Face Facts Founder in the News

The latest issue of PainPathways, “the first, only, and ultimate pain magazine,” contains a full page profile of Erika Conrad, founder of the Facial Pain Advocacy Alliance. We’re so excited about this article and its power to reach even more people for facial pain awareness!

The article is this issue’s “Reflections: Inspiring Pathways” feature.


Trigeminal Neuralgia

How a Baby’s Cries Led One Mother to Answers About Her Own Pain

Erika Conrad sobbed, wondering how she was going to care for her child when the sound of her infant’s crying caused excruciating pain. Remembering the moment, Conrad describes the circumstances that eventually led her to found The Facial Pain Advocacy Alliance.

“She was crying very loudly during a diaper change. I was changing her in the dark because the light hurt my eyes so much, but the sound of her crying was like a hot poker in my ear, and I couldn’t switch that off,” Conrad says. “I handed her to my husband and laid down in a fetal position at the foot of her changing table, crying and holding my head, which was in torturous pain. I started to wonder for the first time if there was any doctor or medication that would help me, or if this was just how it would be from then on.”

Conrad had suffered with migraine pain since high school. Over the years, she tried numerous homeopathic and medical treatments, but nothing worked consistently.“It didn’t help that the headaches had two distinct qualities: either the pain was in my ears and my eyes, or it was preceded by a visual disturbance, an aura, and followed by intense pain in my temples,” Conrad says. “The migraine medications worked for the latter, but the former (the ear and eye pain) wasn’t affected by medication.”

While attending a conference in 2004, Conrad was suddenly “slammed” by violent pain on the right side of her face and “searing hot pain” in her right ear. The pain’s intensity led her to believe that her eardrum had spontaneously ruptured.

“I remember checking in the mirror several times over the next day and a half, because I figured I had to be bleeding from my ear,” she says.

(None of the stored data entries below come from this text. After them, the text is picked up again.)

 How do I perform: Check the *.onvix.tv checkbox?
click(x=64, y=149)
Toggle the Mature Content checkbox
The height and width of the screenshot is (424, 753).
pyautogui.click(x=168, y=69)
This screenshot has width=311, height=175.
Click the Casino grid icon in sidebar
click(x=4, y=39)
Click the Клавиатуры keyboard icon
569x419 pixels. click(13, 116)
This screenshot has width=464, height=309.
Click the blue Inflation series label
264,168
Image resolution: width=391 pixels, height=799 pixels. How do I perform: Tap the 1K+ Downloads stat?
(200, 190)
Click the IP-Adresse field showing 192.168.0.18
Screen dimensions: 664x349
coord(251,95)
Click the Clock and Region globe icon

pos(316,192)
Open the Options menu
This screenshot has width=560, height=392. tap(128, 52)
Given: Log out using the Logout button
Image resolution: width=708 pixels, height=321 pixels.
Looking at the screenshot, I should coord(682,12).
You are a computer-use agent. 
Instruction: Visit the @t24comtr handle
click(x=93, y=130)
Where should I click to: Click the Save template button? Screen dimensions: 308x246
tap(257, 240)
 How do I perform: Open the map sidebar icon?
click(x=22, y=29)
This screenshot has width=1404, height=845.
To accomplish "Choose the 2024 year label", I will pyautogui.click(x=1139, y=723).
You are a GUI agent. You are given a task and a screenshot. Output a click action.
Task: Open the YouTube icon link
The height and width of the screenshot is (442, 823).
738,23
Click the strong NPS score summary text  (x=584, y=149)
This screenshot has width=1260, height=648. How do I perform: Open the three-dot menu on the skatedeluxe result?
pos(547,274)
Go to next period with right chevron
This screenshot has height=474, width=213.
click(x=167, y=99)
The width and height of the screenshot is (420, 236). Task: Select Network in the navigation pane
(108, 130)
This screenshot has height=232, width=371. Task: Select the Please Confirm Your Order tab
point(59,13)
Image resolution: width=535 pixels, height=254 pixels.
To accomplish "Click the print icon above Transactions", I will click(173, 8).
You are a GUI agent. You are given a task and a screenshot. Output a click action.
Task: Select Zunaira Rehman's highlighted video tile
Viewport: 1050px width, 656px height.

The facial pain Conrad experienced was diagnosed by an otolaryngologist as trigeminal neuralgia, a disease that has been called the “suicide disease”.” The ear and eye pain that she had been experiencing for ten years was later diagnosed as geniculate neuralgia (GN), a condition that led Conrad to two brain surgeries, an experimental, six-day ketamine-induced coma treatment, and ongoing medication.

“Since my second surgery two years ago, my GN is 75 percent improved,” Conrad says. “The medications get me to a level of pain that is better than before my second surgery, but still not what one would call tolerable.”

In response, Conrad has developed non-medicine coping mechanisms, many centered on distraction techniques. Writing and art have been her mainstay forms of distraction, two skills that she put to use to create educational content and graphics for Face Facts, the website of the Alliance. The website is designed to empower patients and provide resources to physicians not versed in early intervention treatments.

“In support groups on Facebook, I read thousands of stories about how people have suffered due to the medical community’s widespread ignorance of chronic facial pain syndromes,” Conrad says. “I felt someone needed to create one a one-stop, all-encompassing and authoritative resource for chronic facial pain patients and their physicians.”

Conrad hopes that as more people learn about the organization, better treatments and possibly a cure for chronic facial pain diseases will become realities.

“The organization is in its infancy, but it is already bearing fruit,” she says. “Information spreads in an exponential way; we encourage people to share the website and subscribe to the blog. Like that old shampoo ad, ‘I told two people, and they told two people, and they told two people,’ if everyone will share the information at Face Facts, the widespread ignorance of chronic facial pain will be wiped out.”


PainPathways, the official magazine of the World Institute of Pain, is distributed to health care offices nationwide and  is also available online and in bookstores across the U.S. and in Canada.